Abdul Majeed Mahir (ޢަބްދުލްމަޖީދު މާހިރު‎; 1928 – 3 October 2024) was a Maldivian politician, born in Fuvahmulah to Funaadu Ganduvaru Aisha Didi of Fuvahmulah and Velaanaagey Mohamed Didi of Malé, Maldives. He served in high government posts during his nephew Ibrahim Nasir's presidency, such as the position of Deputy Minister of Finance and the position of Deputy Minister of Peace and Security (Mahkamatul Aman Aammuge Veriyaage Naib) according to some sources. He also served as the President of Malé Municipality from 1960 to 1961 and served in the Management of MWSC (Malé Water and Sewerage Company) during Maumoon Abdul Gayoom's presidency.

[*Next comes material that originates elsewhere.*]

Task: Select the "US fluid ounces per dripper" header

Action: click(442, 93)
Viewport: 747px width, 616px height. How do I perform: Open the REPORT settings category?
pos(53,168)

After the multi-party system started functioning in the Maldives, Mahir became a supporter of the Maldivian Democratic Party and was an outspoken critic of President Maumoon Abdul Gayoom. Mahir is the father of Minister of Defence in the Cabinet of President Mohamed Nasheed's government, Ameen Faisal and Maldivian High Commissioner to the United Kingdom back then, Dr. Farahanaz Faisal.

Mahir was an expert on Natural and Alternative medicine and published books on the subject too. He died on 3 October 2024, at the age of 96.